Assembling and Cooking
With your protein-rich filling ready, it's time to assemble and cook the parathas. First, prepare the dough by combining whole wheat flour with a pinch of salt and sufficient water to form a soft, pliable consistency. Allow this dough to rest for about 10 to 15 minutes; this resting period makes it easier to roll. While the dough rests, ensure your soya and chana dal filling is prepared and cooled slightly. Once the dough has rested, divide it into equal-sized portions, forming them into balls. Gently flatten each ball into a small disc. Generously place a portion of the prepared soya and chana dal stuffing in the center of each disc. Carefully gather the edges of the dough to enclose the filling completely, sealing it well to prevent any leakage during cooking.
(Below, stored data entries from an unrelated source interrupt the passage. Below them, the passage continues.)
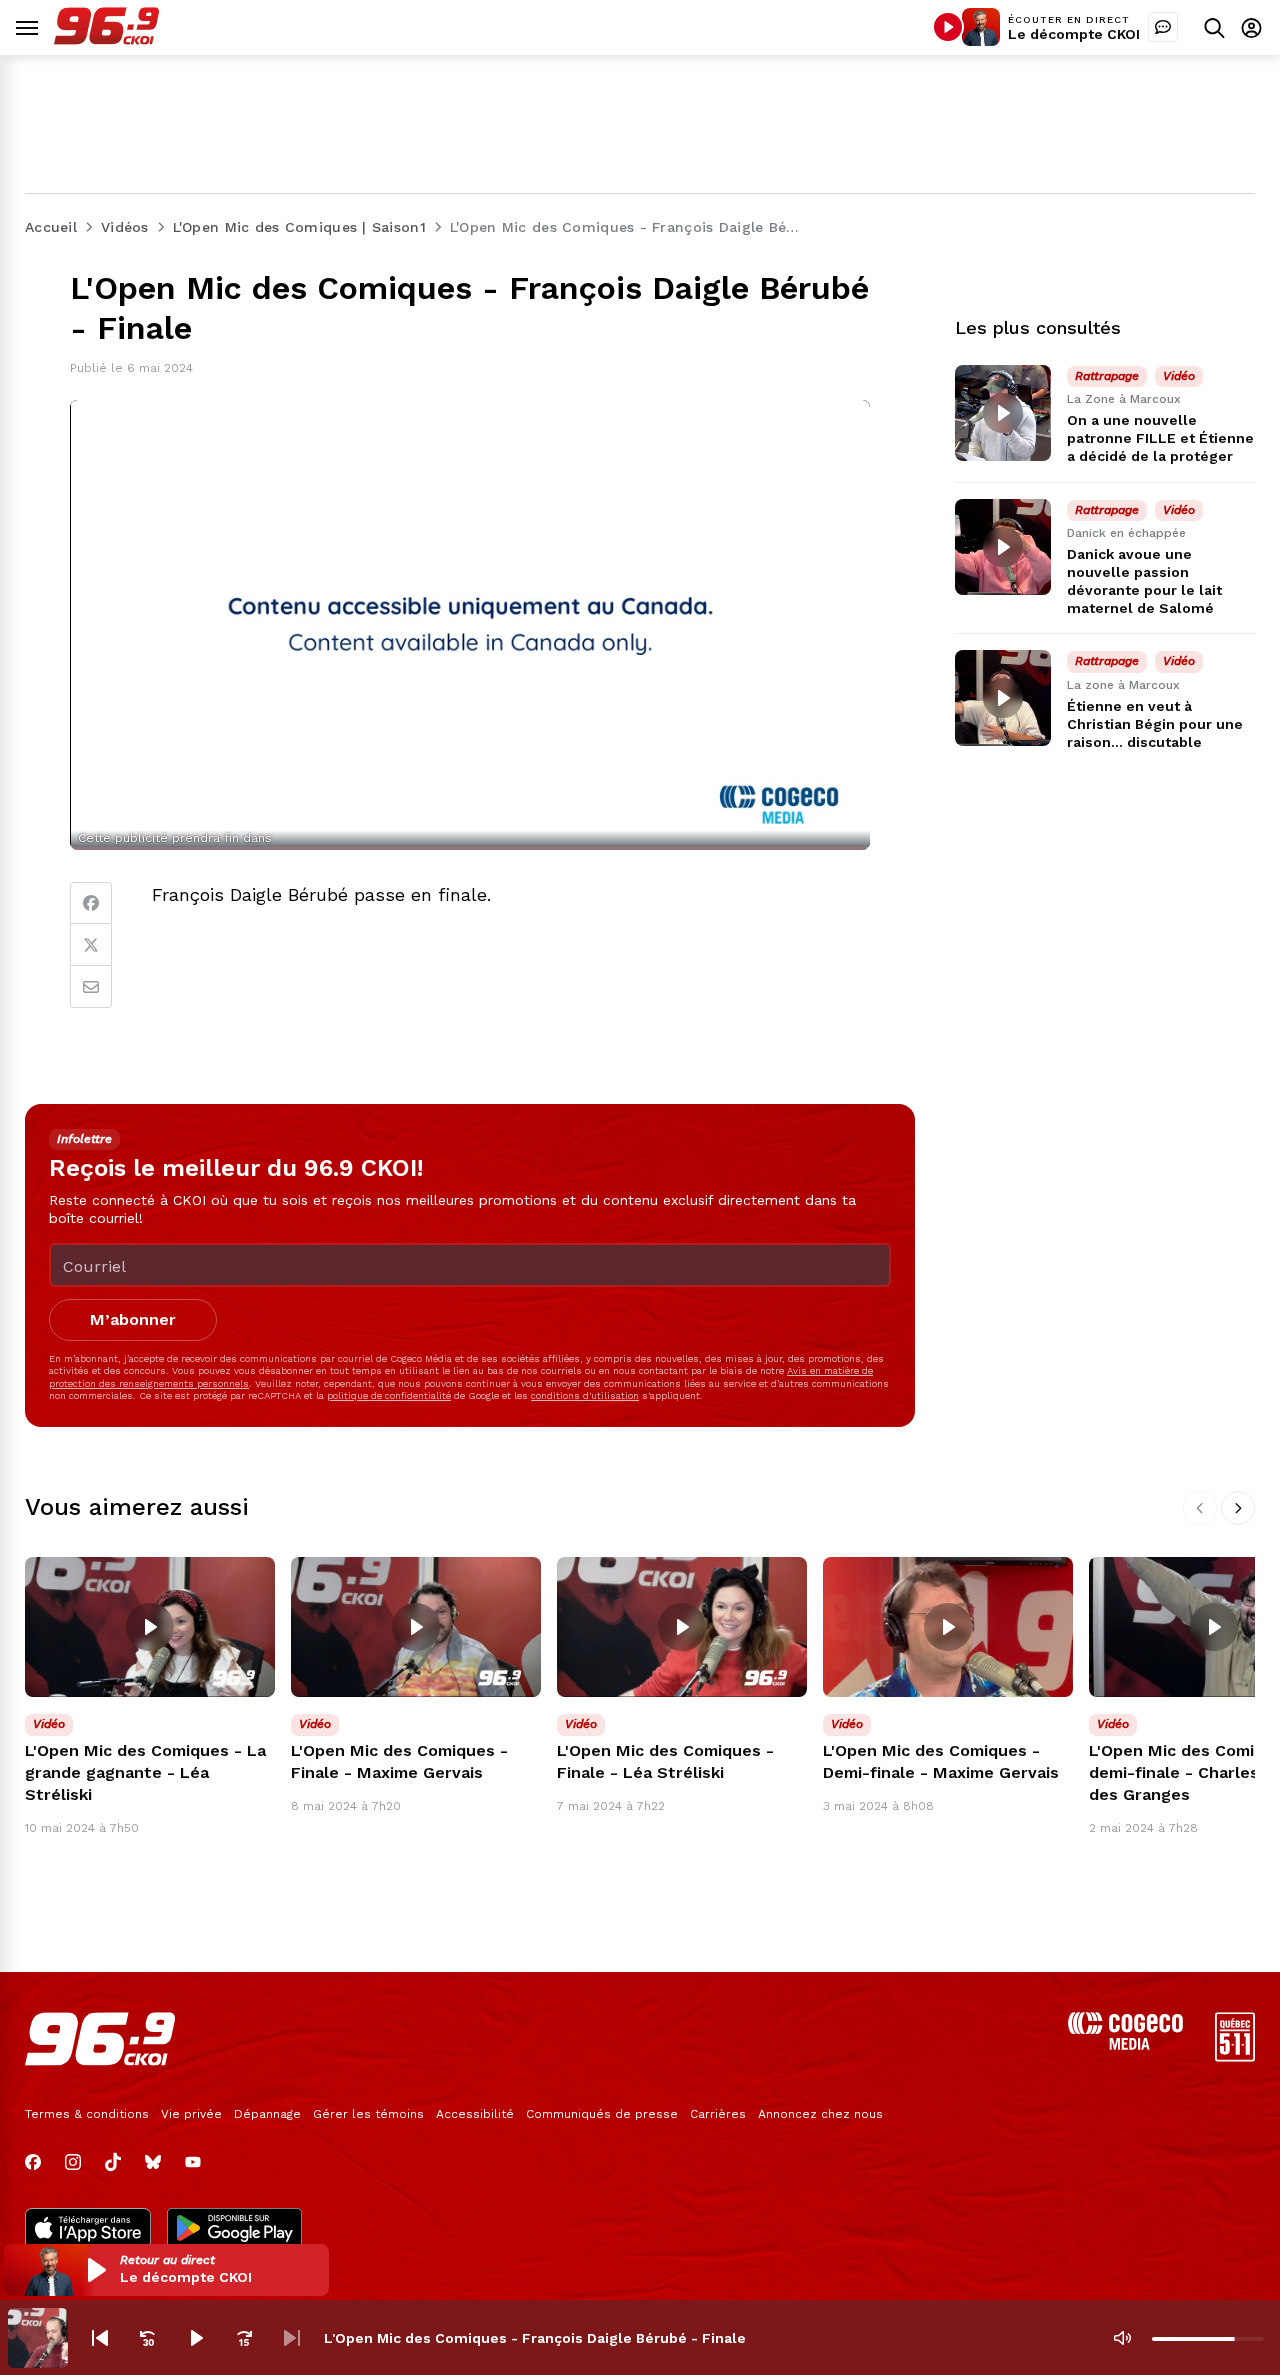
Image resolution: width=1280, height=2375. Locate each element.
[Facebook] (91, 903)
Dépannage (267, 2114)
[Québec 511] (1235, 2056)
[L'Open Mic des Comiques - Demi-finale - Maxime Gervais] (948, 1627)
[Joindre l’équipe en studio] (1163, 27)
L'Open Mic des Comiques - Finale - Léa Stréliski (665, 1761)
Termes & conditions (87, 2114)
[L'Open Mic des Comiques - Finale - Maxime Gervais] (416, 1627)
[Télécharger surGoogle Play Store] (234, 2230)
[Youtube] (193, 2162)
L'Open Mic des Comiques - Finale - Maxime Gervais (399, 1761)
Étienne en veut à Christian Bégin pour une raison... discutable (1155, 724)
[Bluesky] (153, 2162)
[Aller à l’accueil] (106, 39)
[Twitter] (91, 945)
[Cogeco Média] (1125, 2044)
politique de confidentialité (389, 1395)
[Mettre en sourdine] (1122, 2338)
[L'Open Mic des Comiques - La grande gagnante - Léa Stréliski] (150, 1627)
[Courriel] (91, 987)
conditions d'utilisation (585, 1395)
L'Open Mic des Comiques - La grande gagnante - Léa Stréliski (145, 1772)
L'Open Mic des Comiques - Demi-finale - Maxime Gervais (941, 1761)
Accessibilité (475, 2114)
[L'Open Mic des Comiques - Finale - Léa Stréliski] (682, 1627)
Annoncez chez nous (820, 2114)
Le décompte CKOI (1074, 34)
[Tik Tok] (113, 2162)
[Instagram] (73, 2162)
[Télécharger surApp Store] (88, 2230)
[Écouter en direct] (948, 27)
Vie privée (191, 2114)
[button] (166, 2270)
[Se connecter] (1251, 27)
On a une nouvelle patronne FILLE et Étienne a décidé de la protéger (1160, 438)
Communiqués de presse (602, 2114)
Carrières (718, 2114)
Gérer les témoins (368, 2114)
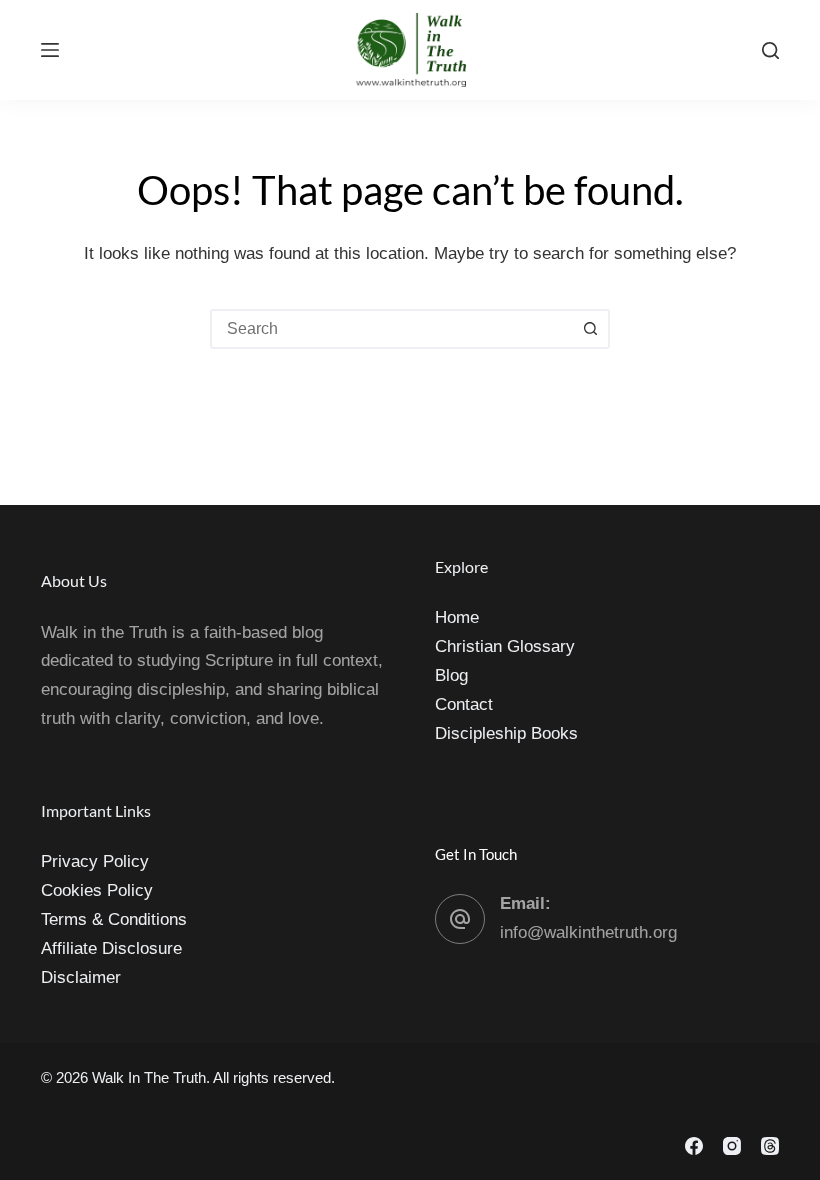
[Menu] (50, 50)
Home (457, 617)
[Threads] (770, 1146)
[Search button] (590, 329)
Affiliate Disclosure (111, 948)
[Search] (770, 50)
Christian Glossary (505, 646)
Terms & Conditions (114, 919)
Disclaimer (81, 977)
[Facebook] (694, 1146)
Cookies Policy (97, 890)
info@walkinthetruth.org (588, 932)
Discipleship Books (506, 733)
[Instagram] (732, 1146)
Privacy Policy (95, 861)
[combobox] (392, 329)
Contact (464, 704)
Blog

Now, lightly dust your rolling surface and gently roll out each stuffed ball into a paratha of your desired thickness. Heat a flat griddle or 'tawa' over medium heat. Cook the rolled paratha, applying a little ghee on both sides, until it turns a beautiful golden brown and is cooked through. The interplay of textures, from the soft dough to the flavourful filling, makes each bite a delight.
Serving Suggestions
Once your golden-brown, protein-packed Soya and Chana Dal Parathas are ready, they are best served hot to relish their full flavour and comforting texture. These parathas are incredibly versatile and pair wonderfully with a variety of accompaniments that enhance the overall dining experience. A dollop of cool, creamy curd or plain yogurt is an excellent contrast to the warmth and spices of the paratha, offering a soothing balance. For those who enjoy a bit of tang and spice, a side of your favourite pickle, whether it's mango, lime, or mixed vegetable, adds a delightful zing. Alternatively, a fresh, homemade chutney – perhaps a mint-coriander, tamarind, or even a spicy tomato chutney – can elevate the taste profile. This combination transforms a simple meal into a thoroughly satisfying and energizing breakfast, setting a positive tone for the rest of your day and providing sustained energy.